SET TASK –
Copy the data word for word, beginning at the first line and continuing through the line that contains "point(349,215)". Leave the pictures out of your copy.

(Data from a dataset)
-- -- --

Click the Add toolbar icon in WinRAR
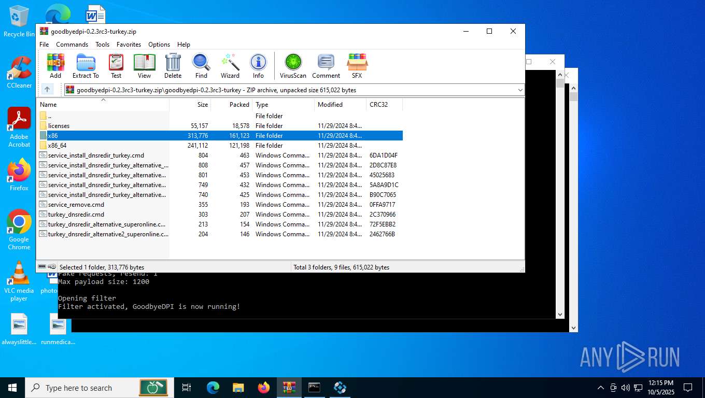This screenshot has height=398, width=705. point(55,66)
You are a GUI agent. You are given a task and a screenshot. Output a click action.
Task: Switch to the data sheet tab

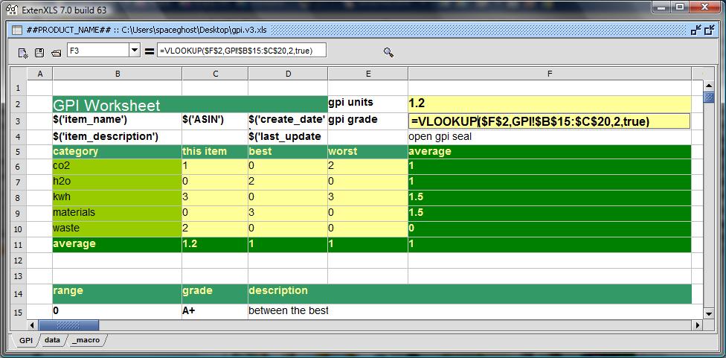pos(52,339)
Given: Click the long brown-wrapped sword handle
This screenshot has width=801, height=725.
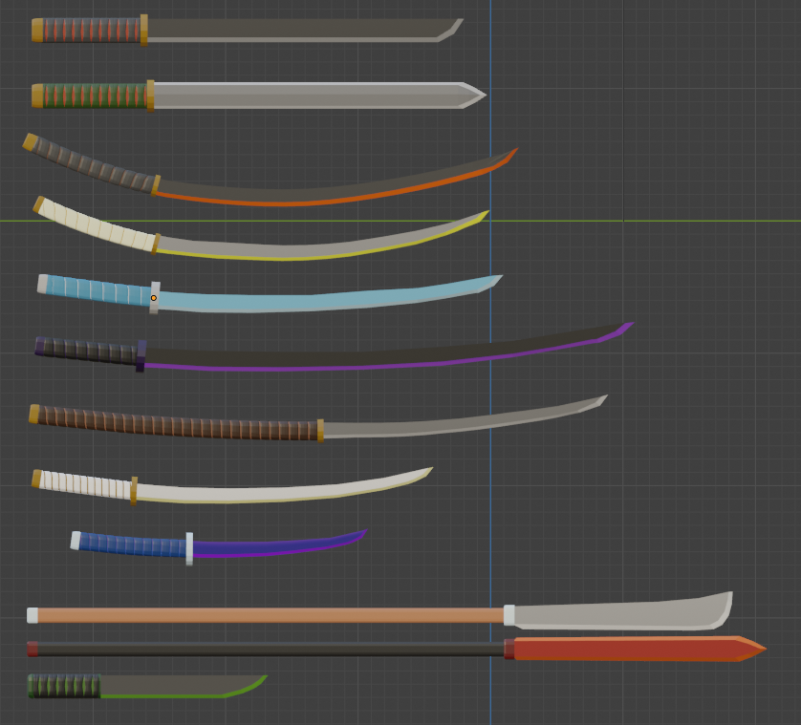Looking at the screenshot, I should click(177, 423).
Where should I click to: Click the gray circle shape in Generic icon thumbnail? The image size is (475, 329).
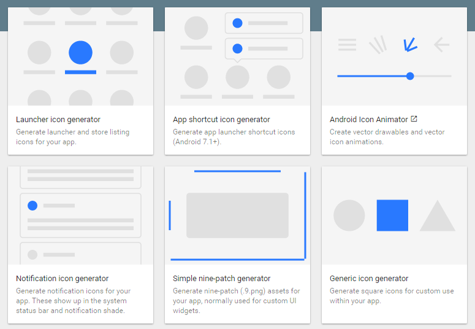point(349,215)
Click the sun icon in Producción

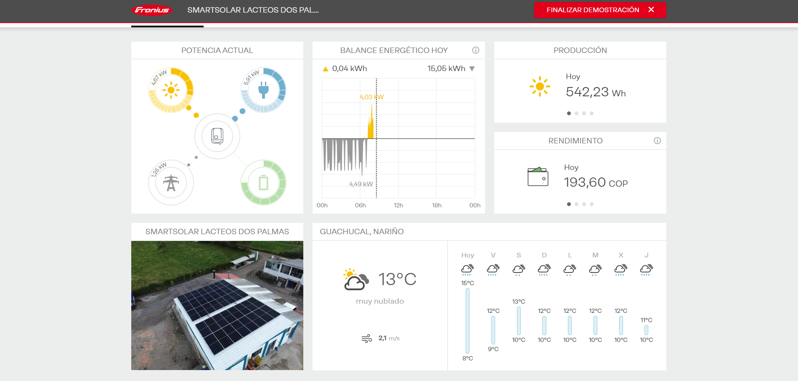(540, 87)
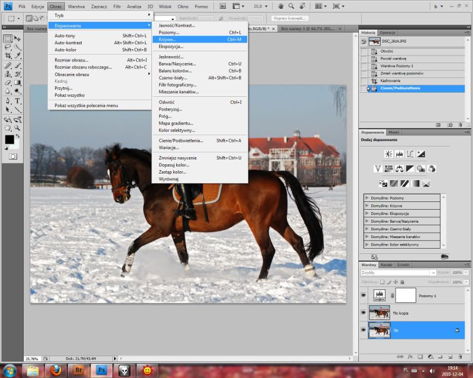Toggle history brush source for Kadrowanie
This screenshot has width=473, height=378.
364,81
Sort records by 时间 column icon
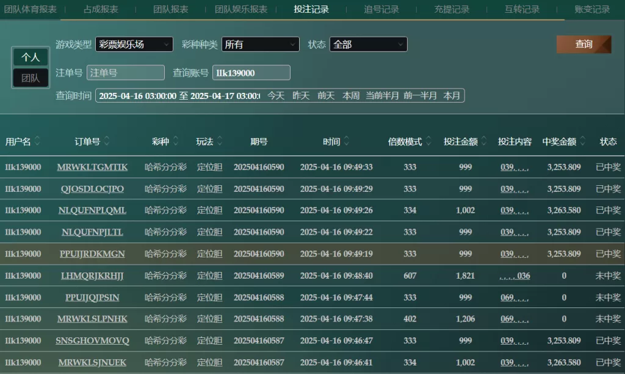The image size is (625, 374). [347, 141]
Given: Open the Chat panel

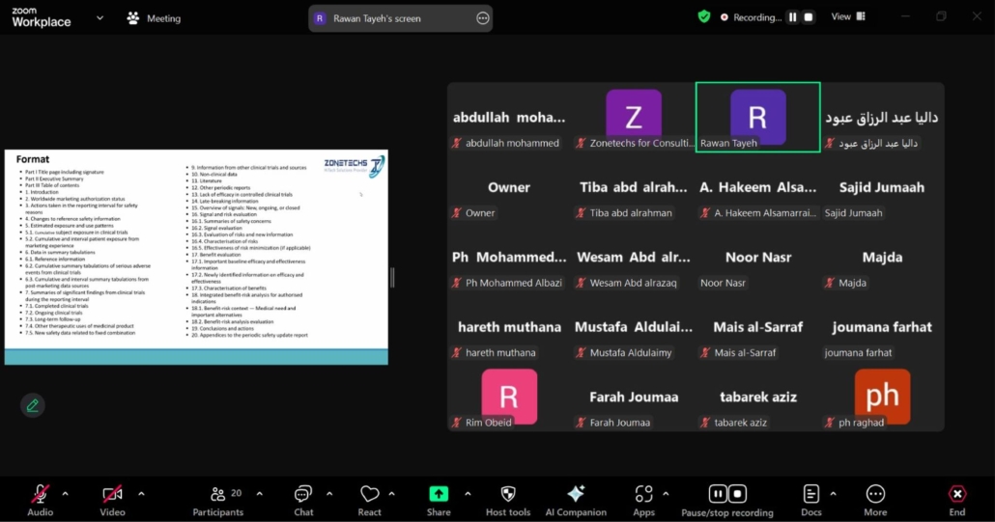Looking at the screenshot, I should (303, 498).
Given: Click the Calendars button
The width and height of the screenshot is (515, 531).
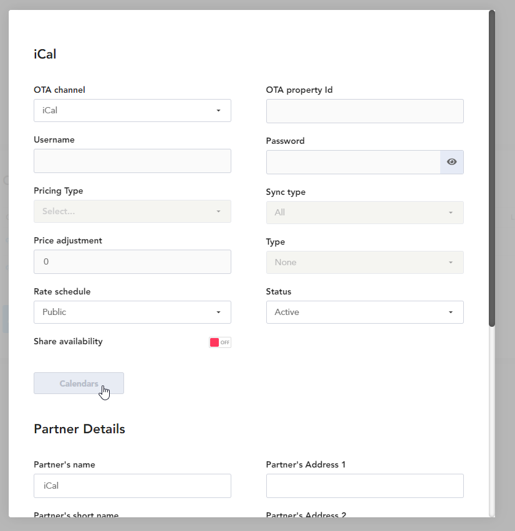Looking at the screenshot, I should point(79,383).
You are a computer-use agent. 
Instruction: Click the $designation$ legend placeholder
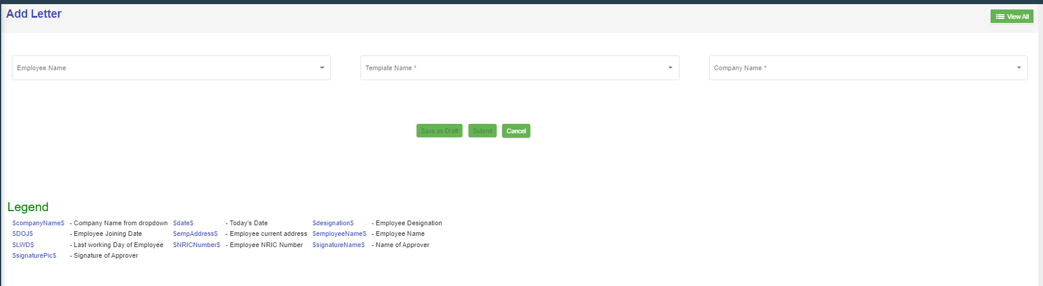pos(333,223)
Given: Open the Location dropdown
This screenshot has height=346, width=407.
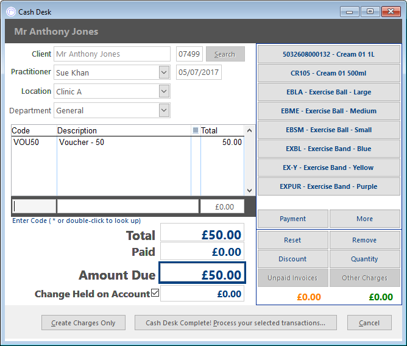Looking at the screenshot, I should click(x=164, y=91).
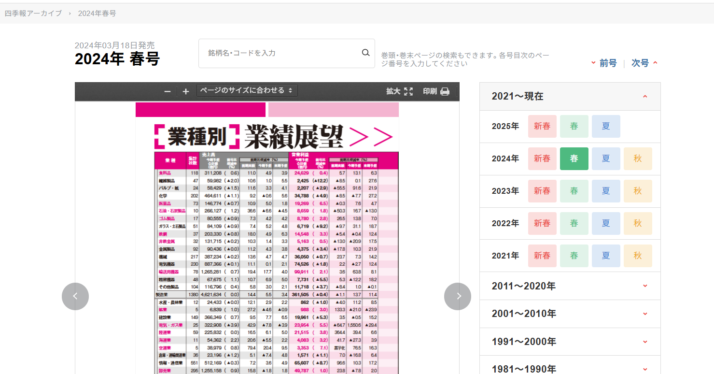Go to previous page with left arrow icon

75,296
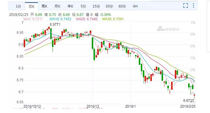Switch to the 月K monthly tab
Viewport: 210px width, 113px height.
pos(58,6)
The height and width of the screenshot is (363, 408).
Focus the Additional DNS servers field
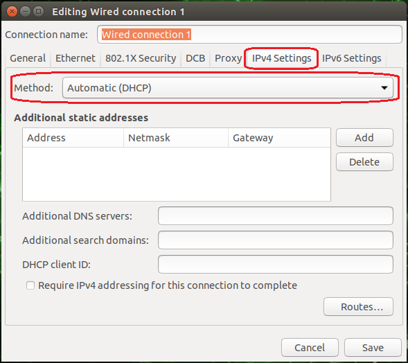tap(276, 215)
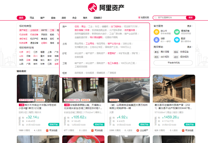Click the 平台合作机构 button
Screen dimensions: 208x143
173,63
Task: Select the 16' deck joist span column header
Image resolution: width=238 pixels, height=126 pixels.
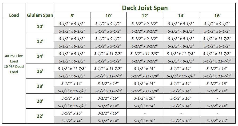Action: 217,16
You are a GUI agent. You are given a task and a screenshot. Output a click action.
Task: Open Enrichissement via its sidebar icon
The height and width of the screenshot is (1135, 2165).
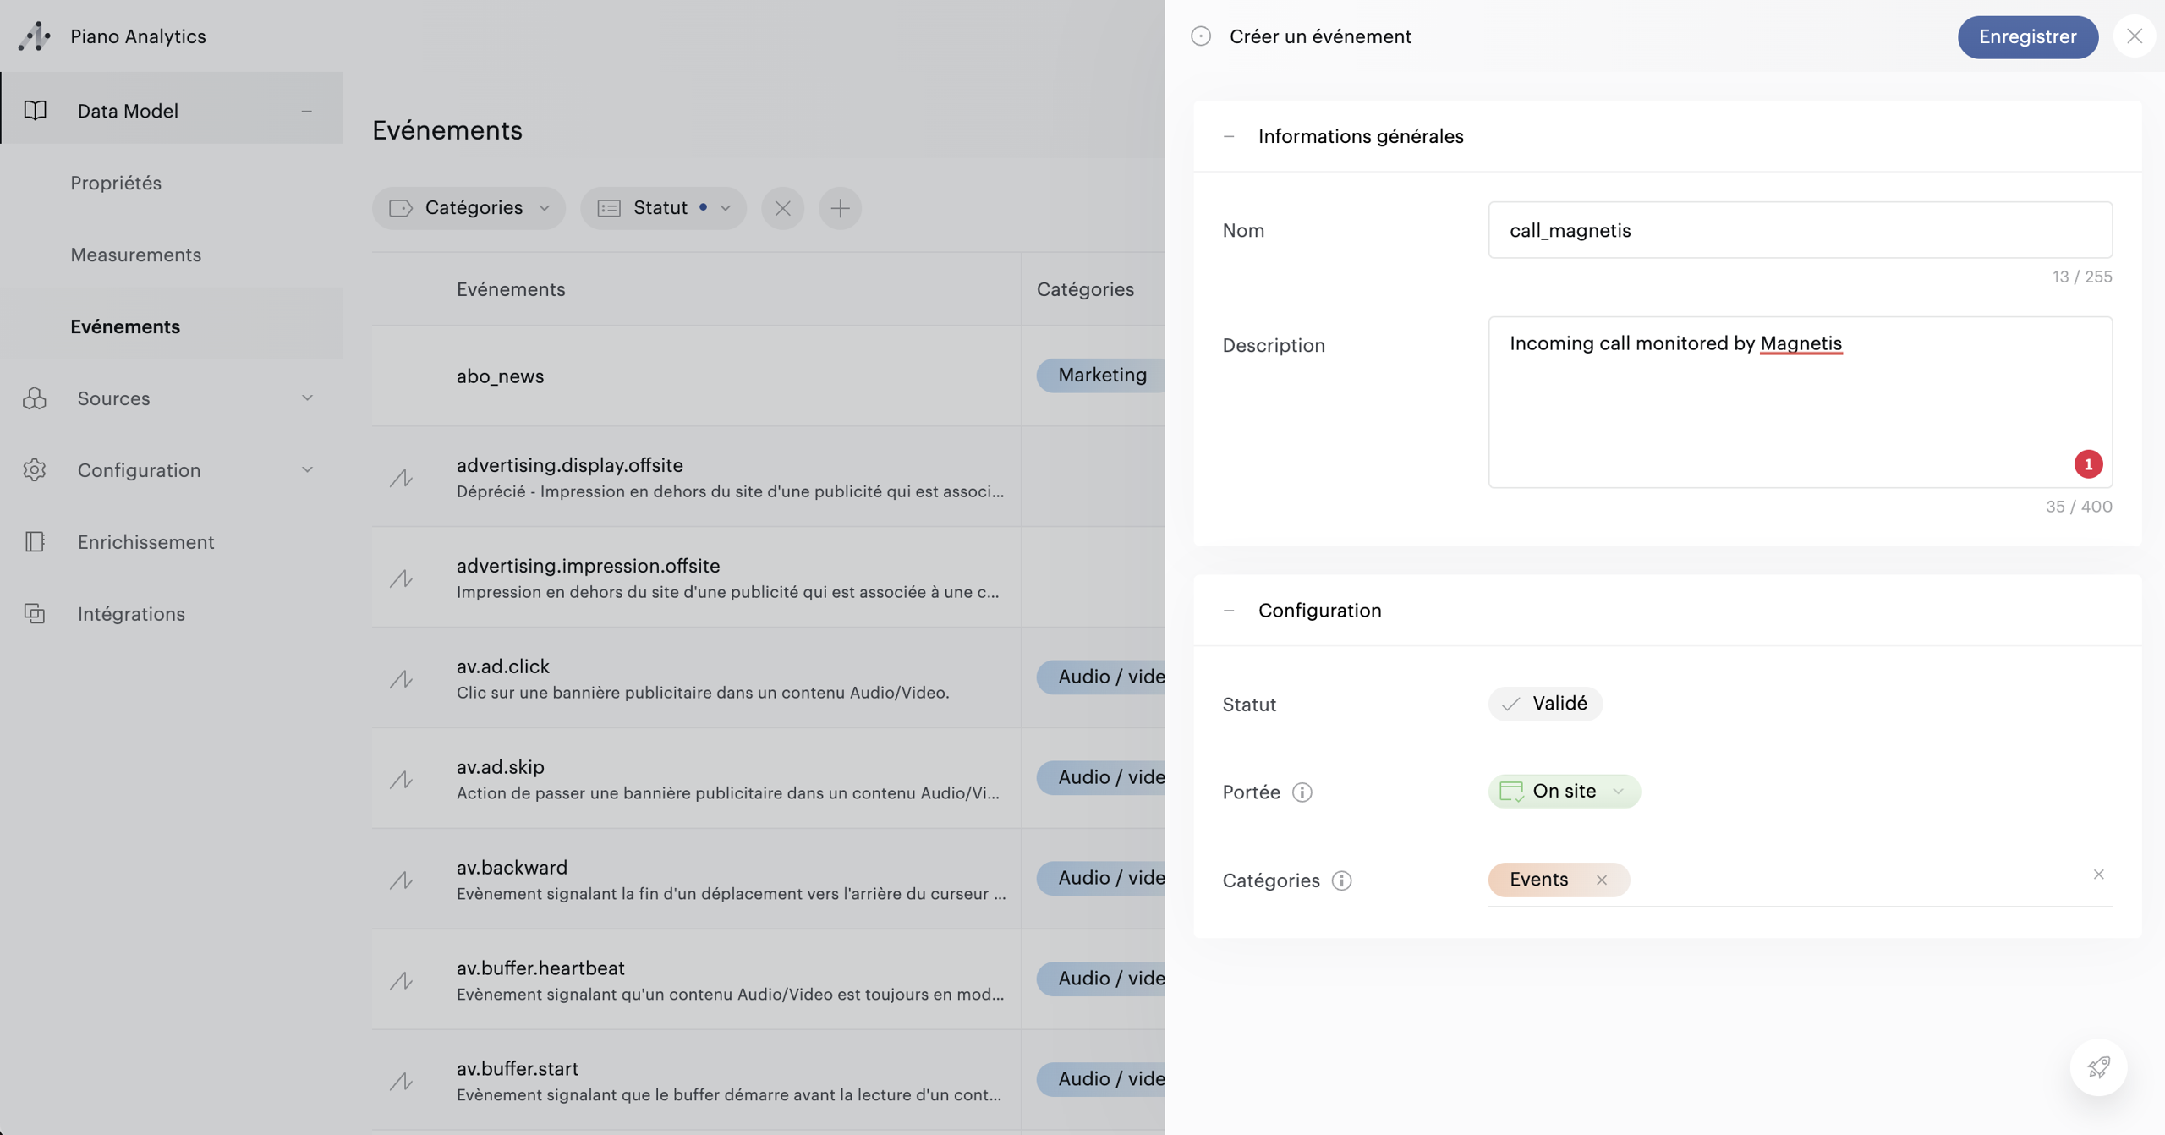click(x=35, y=541)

-- -- --

TASK RESPONSE –
Click the Add toolbar icon in WinRAR
This screenshot has height=398, width=705. point(55,66)
You are a GUI agent. You are given a task and a screenshot. Output a click action.
Task: Switch to the data sheet tab

pos(52,339)
Given: Click the long brown-wrapped sword handle
This screenshot has width=801, height=725.
Looking at the screenshot, I should click(177, 423).
Where should I click to: Click the gray circle shape in Generic icon thumbnail? The image size is (475, 329).
point(349,215)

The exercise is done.